§ **Document text**:
*** Block opens ***

# advice on making lower back pain go away



## frebay (Aug 25, 2008)

Hi,
We have a VERY energetic 5 year old maltese. On 8/8/08 he whimpered in pain and we noticed that he wasn't doing his usual things, jumping on the sofa, peeing on trees while going for a walk, and not going up the stairs. We were very worried and took him to the vet, where as usual he showed no signs of pain. The vet suggested blood work and gave him a shot for pain. A week later it didn't go away, although he started going up the stairs very gingerly and would not stand on his hind legs. Whenever I touched his lower back he would yelp in pain. Because of this I took him to the vet for a second time, and this time we got xrays, and he showed no pain at the vet. The vet gave him another shot for pain, and put him on pregnisone for 3 days. It's now past the 3rd day and he shows no signs of getting better. The vet also said this back pain is normal in small dogs and should go away in about a month. It's now the 18th day and I am getting worried. He has no pain going downstairs so we are assuming his front back/legs are fine. Any advice is greatly appreciated.


----------



## jmm (Nov 23, 2004)

Back pain is not normal. It indicates that he has an injury or some other problem (bladder infection, kidney infection). Did the vet see anything on the radiographs? If your vet cannot help you past saying it is normal, I would seek a second opinion and get to the bottom of it. In the mean time, no running, jumping, stairs, etc.


----------



## frebay (Aug 25, 2008)

if he is going pee and poop normally can he still have a bladder or kidney infection? after the vet looked at the radiographs, he said all his organs look fine and everything is normal.

QUOTE (JMM @ Aug 25 2008, 11:55 AM) index.php?act=findpost&pid=624655


> Back pain is not normal. It indicates that he has an injury or some other problem (bladder infection, kidney infection). Did the vet see anything on the radiographs? If your vet cannot help you past saying it is normal, I would seek a second opinion and get to the bottom of it. In the mean time, no running, jumping, stairs, etc.[/B]


----------



## jmm (Nov 23, 2004)

Normal x-rays do not rule out referred back pain (ie your belly hurts from a kidney infection and it appears like you have back pain) or soft tissue injuries/disc injuries in the back.


----------



## paris (Apr 8, 2005)

*** Block closes ***

§ **Given entries**:

*** Block opens ***

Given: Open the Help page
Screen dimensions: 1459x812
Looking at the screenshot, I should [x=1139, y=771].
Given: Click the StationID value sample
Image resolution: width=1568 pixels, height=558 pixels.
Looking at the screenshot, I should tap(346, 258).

*** Block closes ***

§ **Work task A**: Decide whether each statement agrees with the thread about the maltese's back pain: (i) the vet took x-rays on the first visit; (ii) after looking at the radiographs, the vet said the dog's organs looked fine; (iii) jmm says normal x-rays rule out disc injuries in the back. Answer each with yes or no and quote the words of the thread that decide it.
§ **Work task B**: Continue the forum thread about the maltese's back pain from the point where it stops.
None of the items is needed for this work.

§ **Task response A**:
(i) No: "I took him to the vet for a second time, and this time we got xrays"
(ii) Yes: "after the vet looked at the radiographs, he said all his organs look fine and everything is normal."
(iii) No: "Normal x-rays do not rule out referred back pain (ie your belly hurts from a kidney infection and it appears like you have back pain) or soft tissue injuries/disc injuries in the back."

§ **Task response B**:
QUOTE (frebay @ Aug 25 2008, 01:16 PM) index.php?act=findpost&pid=624635


> and he showed no pain at the vet.[/B]


Just because he didn't show pain doesn't mean anything. My vet said that most animals will NOT display pain while in his office. The animals tend to mask their pain. This is why he is a firm believer that "the owners know best".


----------



## frebay (Aug 25, 2008)

i just followed up w/ the vet again, he looked over the xrays and said kidneys and bladder were fine, and keep him on the pregnisone for a couple more days. if it doesn't go away, i will get a second opinion.


----------



## Maidto2Maltese (Oct 19, 2004)

Personally, I would seek a second opinion sooner rather than later. For a vet to say back pain is 'NORMAL!" seems outrageous to me .


----------



## njdrake (Apr 23, 2007)

Back pain is NOT normal. I'd go to another vet. I just had a back problem with Zoey a few weeks ago and she's fine now. The vet did x-rays and she had inflammation around two of her discs. The vet put her on a low dose of prednisone and said to keep her as quite as I could for a couple of weeks and take her back to be checked. She said I caught it really fast before it got very bad. It didn't even take the whole two weeks and she was fine. I hope this is the same for you but you need to get to a vet that will take this more seriously. That is just not normal and you need to find the cause. Keep us posted.


----------



## jodublin (Sep 27, 2006)

poor baby ,its sad to see his in pain :sLo_grouphug3:


----------



## Ladysmom (Oct 19, 2004)

As someone who suffered with back pain most of my life until I finally had surgery over ten years ago, I can tell you that xrays alone don't tell you much. Soft tissue damage, disc problems, etc. do not show up on an xray.

If it were a simple inflamation, steriods would have made a big difference in almost three weeks. I would take him to an orthopedic vet sooner rather than later as the inflamation and spasms will only get worse.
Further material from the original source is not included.